◆ **Given records**:
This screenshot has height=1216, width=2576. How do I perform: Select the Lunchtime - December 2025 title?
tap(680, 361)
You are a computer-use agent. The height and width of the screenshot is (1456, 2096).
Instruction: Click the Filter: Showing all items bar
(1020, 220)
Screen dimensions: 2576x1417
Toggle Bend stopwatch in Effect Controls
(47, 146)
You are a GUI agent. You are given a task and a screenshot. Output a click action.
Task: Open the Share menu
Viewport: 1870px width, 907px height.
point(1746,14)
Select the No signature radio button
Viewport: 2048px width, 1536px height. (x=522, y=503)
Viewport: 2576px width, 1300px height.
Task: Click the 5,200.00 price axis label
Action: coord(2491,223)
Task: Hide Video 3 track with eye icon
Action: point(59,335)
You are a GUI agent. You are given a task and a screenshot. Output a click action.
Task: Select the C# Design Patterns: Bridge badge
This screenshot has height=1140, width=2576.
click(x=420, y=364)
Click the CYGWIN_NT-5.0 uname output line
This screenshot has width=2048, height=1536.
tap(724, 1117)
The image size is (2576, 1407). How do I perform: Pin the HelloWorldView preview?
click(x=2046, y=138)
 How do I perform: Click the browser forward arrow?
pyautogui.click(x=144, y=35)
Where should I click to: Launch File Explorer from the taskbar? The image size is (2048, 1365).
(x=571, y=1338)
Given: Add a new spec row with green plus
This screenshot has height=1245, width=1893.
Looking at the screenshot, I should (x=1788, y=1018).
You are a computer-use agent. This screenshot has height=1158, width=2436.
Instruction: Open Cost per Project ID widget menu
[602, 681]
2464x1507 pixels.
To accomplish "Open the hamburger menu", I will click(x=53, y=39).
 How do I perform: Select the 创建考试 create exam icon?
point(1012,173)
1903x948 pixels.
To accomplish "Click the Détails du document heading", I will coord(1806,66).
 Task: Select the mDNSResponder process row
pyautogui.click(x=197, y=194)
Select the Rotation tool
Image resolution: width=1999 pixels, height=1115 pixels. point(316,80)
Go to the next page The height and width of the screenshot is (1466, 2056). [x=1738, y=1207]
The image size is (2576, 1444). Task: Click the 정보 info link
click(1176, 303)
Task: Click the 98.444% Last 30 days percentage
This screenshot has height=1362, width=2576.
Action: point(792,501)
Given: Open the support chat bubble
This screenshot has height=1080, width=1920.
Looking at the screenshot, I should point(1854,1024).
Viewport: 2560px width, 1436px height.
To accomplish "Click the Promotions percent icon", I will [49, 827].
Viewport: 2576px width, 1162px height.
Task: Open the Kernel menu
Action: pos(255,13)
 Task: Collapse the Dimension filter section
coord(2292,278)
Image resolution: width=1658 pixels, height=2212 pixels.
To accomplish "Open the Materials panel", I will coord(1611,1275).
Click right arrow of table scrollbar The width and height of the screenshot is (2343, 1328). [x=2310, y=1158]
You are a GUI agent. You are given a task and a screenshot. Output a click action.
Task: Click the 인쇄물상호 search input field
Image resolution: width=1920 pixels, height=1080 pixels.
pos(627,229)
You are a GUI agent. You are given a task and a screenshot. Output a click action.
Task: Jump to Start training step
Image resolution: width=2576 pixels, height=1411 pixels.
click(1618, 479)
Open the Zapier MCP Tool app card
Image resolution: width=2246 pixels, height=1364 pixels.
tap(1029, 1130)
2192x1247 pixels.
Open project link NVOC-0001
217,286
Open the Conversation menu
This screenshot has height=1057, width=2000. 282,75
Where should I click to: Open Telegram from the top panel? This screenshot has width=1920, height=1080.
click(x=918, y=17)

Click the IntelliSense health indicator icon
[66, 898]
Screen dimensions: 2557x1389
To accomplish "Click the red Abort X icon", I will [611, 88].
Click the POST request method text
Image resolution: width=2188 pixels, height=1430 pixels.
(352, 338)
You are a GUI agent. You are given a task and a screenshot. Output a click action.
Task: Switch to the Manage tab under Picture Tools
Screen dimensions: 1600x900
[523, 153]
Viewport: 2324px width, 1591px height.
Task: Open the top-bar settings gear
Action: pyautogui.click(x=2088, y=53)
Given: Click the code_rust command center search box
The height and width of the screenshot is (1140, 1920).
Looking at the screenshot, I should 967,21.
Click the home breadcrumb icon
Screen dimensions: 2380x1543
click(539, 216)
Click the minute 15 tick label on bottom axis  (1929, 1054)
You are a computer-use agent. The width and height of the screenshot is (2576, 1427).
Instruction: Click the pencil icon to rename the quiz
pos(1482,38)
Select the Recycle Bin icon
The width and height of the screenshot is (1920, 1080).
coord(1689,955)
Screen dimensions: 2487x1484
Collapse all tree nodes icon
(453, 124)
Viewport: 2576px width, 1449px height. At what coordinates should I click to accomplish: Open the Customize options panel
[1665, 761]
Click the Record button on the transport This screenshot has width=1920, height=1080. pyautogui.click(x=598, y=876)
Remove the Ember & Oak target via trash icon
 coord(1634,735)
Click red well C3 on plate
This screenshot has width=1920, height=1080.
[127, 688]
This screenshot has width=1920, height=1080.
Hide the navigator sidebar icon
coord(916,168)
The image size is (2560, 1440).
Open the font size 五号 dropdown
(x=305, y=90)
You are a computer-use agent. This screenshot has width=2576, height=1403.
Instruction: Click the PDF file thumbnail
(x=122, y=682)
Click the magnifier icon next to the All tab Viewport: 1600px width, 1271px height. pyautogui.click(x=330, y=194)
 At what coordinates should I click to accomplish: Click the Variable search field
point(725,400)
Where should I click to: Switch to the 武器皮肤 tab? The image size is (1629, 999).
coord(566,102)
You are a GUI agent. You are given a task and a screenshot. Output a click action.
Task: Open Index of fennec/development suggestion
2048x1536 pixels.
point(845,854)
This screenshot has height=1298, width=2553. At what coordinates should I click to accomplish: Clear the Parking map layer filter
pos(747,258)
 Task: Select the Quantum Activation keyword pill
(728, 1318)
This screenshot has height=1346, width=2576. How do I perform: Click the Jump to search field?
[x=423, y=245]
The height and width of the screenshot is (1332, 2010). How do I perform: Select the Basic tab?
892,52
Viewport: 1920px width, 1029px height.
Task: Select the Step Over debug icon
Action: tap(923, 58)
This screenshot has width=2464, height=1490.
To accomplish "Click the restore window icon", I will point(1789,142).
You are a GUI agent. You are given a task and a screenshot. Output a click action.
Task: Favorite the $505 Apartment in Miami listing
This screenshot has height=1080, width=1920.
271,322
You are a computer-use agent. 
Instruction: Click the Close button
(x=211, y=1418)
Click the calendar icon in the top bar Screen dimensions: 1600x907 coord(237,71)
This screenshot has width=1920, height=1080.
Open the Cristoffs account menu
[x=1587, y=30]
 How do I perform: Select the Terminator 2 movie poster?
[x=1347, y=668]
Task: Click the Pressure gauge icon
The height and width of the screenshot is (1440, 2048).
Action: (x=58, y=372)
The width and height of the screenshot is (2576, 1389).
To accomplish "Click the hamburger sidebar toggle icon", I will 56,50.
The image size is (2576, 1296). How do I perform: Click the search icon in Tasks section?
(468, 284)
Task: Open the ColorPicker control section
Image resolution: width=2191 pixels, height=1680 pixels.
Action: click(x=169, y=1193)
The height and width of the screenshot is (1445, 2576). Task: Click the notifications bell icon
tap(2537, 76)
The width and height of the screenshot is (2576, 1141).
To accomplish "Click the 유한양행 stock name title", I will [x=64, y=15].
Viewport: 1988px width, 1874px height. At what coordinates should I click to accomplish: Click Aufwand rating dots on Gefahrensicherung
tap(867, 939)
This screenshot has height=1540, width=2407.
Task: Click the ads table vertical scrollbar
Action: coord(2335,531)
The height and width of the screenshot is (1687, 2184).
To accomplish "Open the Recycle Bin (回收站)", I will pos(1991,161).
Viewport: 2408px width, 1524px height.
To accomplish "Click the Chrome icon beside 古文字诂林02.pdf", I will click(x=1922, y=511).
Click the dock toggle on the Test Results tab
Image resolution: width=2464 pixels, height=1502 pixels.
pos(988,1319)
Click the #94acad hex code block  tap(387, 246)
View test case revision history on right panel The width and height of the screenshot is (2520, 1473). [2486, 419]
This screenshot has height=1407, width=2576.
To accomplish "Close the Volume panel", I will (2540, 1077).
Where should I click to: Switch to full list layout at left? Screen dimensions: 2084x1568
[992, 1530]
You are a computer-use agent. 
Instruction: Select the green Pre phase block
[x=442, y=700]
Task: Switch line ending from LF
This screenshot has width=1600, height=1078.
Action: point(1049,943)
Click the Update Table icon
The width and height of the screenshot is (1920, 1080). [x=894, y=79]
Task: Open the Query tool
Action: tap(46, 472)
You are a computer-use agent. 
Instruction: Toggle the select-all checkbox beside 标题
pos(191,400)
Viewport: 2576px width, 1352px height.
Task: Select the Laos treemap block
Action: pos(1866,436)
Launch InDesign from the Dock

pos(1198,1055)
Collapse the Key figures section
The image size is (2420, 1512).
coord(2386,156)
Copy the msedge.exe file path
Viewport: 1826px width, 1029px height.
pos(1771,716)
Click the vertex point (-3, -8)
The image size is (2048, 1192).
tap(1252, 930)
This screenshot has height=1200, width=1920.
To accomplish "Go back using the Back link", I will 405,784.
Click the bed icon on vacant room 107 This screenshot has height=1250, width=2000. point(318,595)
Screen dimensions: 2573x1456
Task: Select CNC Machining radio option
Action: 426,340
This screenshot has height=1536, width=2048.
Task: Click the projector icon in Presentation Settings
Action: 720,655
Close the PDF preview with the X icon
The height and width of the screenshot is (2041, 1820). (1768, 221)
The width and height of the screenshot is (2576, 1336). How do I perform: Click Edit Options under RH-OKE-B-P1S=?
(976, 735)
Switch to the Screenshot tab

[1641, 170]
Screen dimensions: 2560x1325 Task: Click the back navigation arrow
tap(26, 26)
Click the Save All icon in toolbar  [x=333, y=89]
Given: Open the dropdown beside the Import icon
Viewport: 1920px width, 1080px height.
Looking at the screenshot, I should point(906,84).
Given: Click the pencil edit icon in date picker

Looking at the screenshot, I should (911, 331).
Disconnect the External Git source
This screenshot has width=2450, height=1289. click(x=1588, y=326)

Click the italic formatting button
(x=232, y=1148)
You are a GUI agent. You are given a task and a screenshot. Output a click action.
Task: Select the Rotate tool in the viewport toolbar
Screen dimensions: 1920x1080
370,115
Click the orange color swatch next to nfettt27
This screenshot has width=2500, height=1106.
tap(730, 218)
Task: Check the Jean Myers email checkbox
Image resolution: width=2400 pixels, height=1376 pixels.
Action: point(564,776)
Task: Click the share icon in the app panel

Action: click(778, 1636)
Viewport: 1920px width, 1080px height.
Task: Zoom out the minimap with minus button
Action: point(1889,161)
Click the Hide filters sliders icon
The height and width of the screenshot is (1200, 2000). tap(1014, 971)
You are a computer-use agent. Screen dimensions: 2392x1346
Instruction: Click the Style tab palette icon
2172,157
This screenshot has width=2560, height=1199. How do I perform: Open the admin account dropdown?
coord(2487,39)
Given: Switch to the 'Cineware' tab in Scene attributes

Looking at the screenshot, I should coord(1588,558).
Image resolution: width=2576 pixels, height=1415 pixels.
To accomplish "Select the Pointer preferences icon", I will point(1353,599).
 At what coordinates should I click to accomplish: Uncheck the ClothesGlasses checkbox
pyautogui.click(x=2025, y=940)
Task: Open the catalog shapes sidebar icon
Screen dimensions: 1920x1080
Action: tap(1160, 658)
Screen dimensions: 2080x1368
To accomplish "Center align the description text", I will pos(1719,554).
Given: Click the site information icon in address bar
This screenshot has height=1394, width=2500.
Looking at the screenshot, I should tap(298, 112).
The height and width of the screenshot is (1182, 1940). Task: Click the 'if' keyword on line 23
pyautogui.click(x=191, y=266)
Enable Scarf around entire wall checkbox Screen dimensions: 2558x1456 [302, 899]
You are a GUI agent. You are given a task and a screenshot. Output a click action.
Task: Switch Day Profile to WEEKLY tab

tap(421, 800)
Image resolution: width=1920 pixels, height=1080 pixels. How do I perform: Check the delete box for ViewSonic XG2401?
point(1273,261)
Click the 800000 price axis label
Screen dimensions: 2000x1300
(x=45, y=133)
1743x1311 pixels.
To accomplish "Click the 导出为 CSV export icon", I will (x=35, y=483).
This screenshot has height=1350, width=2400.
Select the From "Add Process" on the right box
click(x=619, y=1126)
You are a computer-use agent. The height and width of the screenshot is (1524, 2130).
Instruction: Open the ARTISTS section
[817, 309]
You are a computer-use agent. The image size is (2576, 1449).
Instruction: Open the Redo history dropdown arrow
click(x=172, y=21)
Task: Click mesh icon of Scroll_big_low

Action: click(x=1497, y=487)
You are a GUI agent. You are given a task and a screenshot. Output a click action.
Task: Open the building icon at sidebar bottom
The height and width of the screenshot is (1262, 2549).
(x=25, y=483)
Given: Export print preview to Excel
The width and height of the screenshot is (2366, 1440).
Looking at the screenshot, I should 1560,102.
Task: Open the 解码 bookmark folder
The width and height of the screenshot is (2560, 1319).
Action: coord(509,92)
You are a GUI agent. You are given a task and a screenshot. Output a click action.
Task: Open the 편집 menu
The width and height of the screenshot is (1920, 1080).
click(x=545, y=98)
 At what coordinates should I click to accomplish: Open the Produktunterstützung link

◆ **Exercise requirements**: Write out each line exactly, beginning at the one with "You are a computer-use agent. The image" and ending at the final line of the records above, with nothing added.

◆ **Exercise output**:
You are a computer-use agent. The image size is (2576, 1449).
Instruction: Open the Redo history dropdown arrow
click(x=172, y=21)
Task: Click mesh icon of Scroll_big_low

Action: click(x=1497, y=487)
You are a GUI agent. You are given a task and a screenshot. Output a click action.
Task: Open the building icon at sidebar bottom
The height and width of the screenshot is (1262, 2549).
(x=25, y=483)
Given: Export print preview to Excel
The width and height of the screenshot is (2366, 1440).
Looking at the screenshot, I should 1560,102.
Task: Open the 解码 bookmark folder
The width and height of the screenshot is (2560, 1319).
Action: coord(509,92)
You are a GUI agent. You are given a task and a screenshot. Output a click action.
Task: Open the 편집 menu
The width and height of the screenshot is (1920, 1080).
click(x=545, y=98)
 At what coordinates should I click to accomplish: Open the Produktunterstützung link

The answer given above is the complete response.